Yüzlerinden Tanınanlar
Onlar, istemezler… Ama yüzlerinde Allah yoluna adanmışlığın izleri okunur. Kalpler onların halini görür, firâset sahipleri onları tanır.
Ashâb-ı kirâm için bir sözü Allah Rasûlü -sallâllâhu aleyhi ve sellem-’in söylemesi kâfî idi. Artık o söz uğruna fedâ edilemeyecek hiçbir fânî lezzet yoktu. Hayatlarını dahî göz kırpmadan verebiliyorlardı.
YÜZLERİNDEN TANINANLAR
En ağır ve meşakkatli bedel, îman muhabbetinin bedelidir. Zira o sâyede kalbin ufukları açılır, can da mal da bu bedeli ödemek için Hakk’ın râzı olacağı en isâbetli yerlere cömertçe ve seve seve sarf edilir. Îmânın lezzet, heyecan ve hazzıyla can ve mal gibi her türlü imkânlardan fedakârlık yapmak, gönülde bir huzur kaynağı ve kalpte bir meslek hâline gelir.

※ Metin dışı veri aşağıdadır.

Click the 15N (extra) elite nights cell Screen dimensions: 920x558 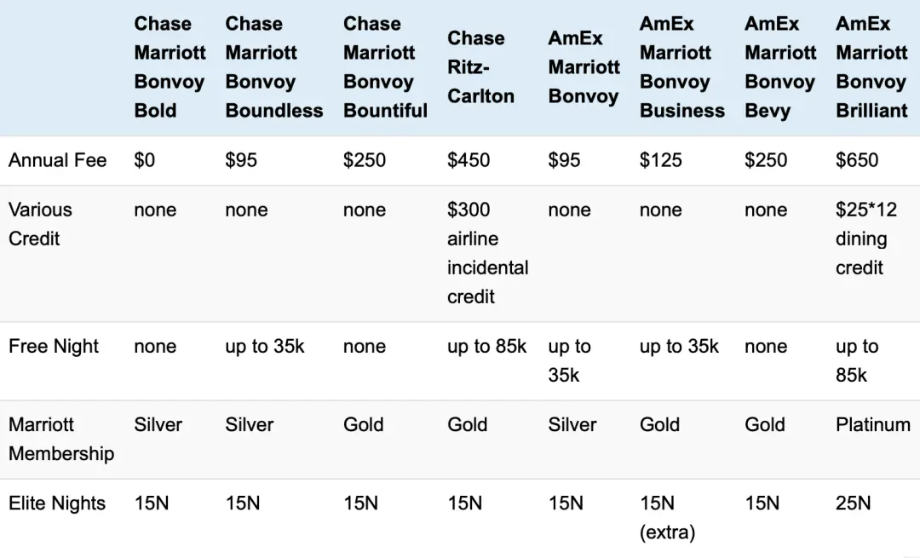(x=667, y=517)
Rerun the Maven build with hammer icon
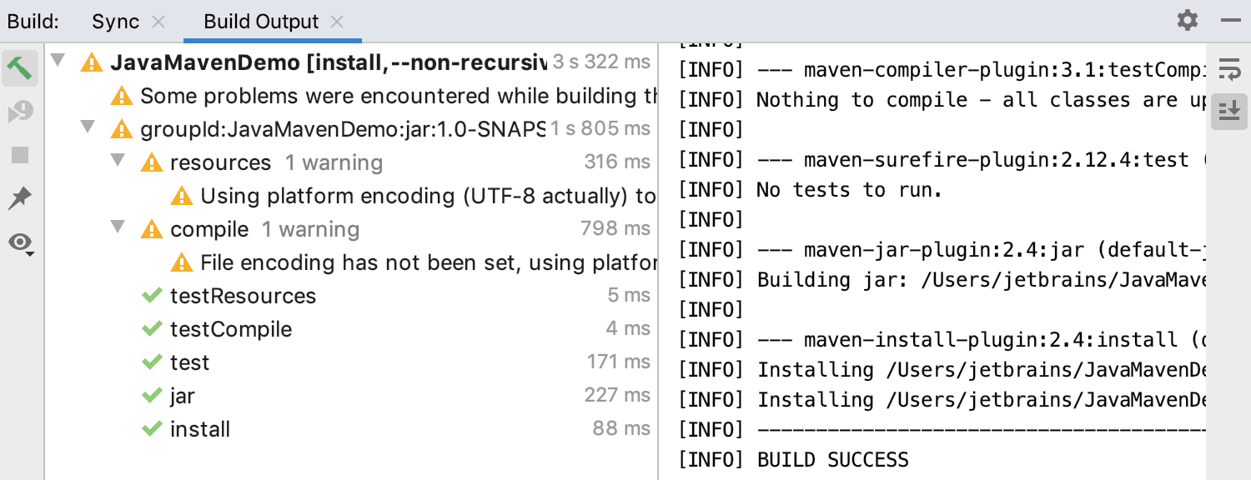The width and height of the screenshot is (1251, 480). [x=18, y=68]
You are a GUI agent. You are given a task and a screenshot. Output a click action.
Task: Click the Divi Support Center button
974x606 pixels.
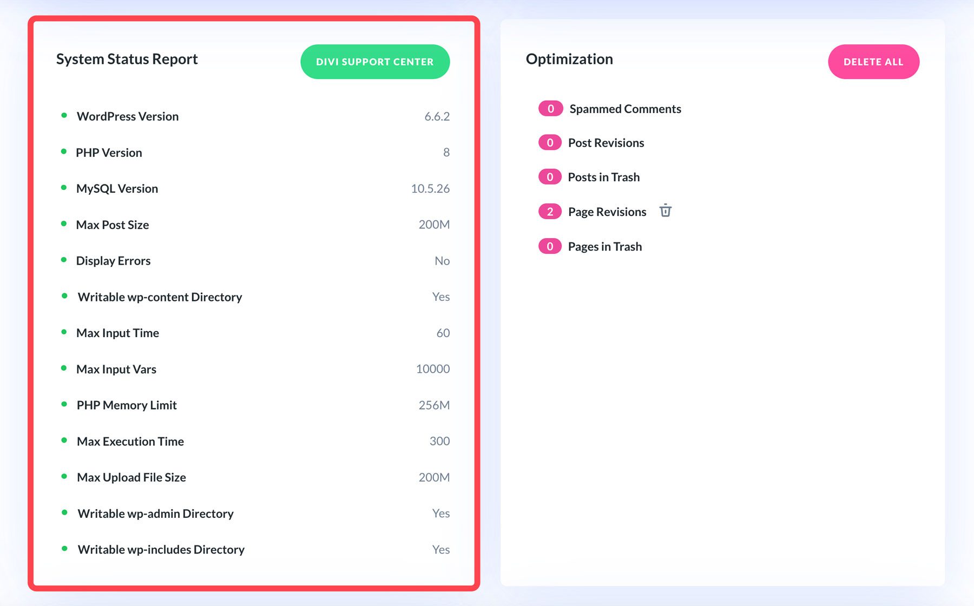(x=375, y=62)
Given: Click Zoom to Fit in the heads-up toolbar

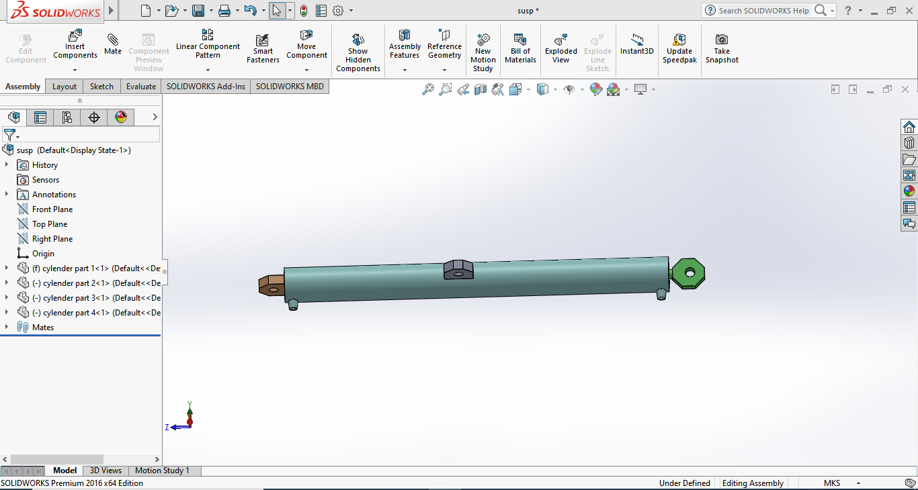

Yine bir âyet-i kerîmede Cenâb-ı Hak şöyle buyurur:
“(Yapacağınız hayırlar,) kendilerini Allah yoluna adamış, bu sebeple yeryüzünde kazanç için dolaşamayan fakirler için olsun. Bilmeyen kimseler, iffetlerinden dolayı onları zengin zanneder. Sen onları sîmâlarından tanırsın. Çünkü onlar yüzsüzlük ederek istemezler. Yaptığınız her hayrı muhakkak Allah bilir.” (el-Bakara, 273)
Allah yolunda fedakârlık yapanların kalplerinde, âyet-i kerîmede buyrulan “Sen onları sîmâlarından tanırsın.” beyânının tecellîsiyle bu hususta bir firâset, yani ince düşünüş hâsıl olur, infak duygusu bir meleke hâline gelir. Her meleke sahibi, onunla ülfet hâlindedir. Yukarıdaki âyet-i kerîmenin şümûlüne girebilmek için, kendisini Hakk’a adayanların ve bilhassa Kur’ân-ı Kerîm hizmetinde bulunanların durumlarına gönül gözüyle nazar edip onlarla ülfet hâlinde olmak gerekir. Zira âyet-i kerîmenin mefhûm-ı muhâlifine dikkat edersek, Allah yolunda gayret eden mahviyet sahibi gönül insanlarına duyarsız bir kalp ile onlardan uzak durmanın, en fecî bedbahtlıklardan biri olduğunu kolayca anlayabiliriz.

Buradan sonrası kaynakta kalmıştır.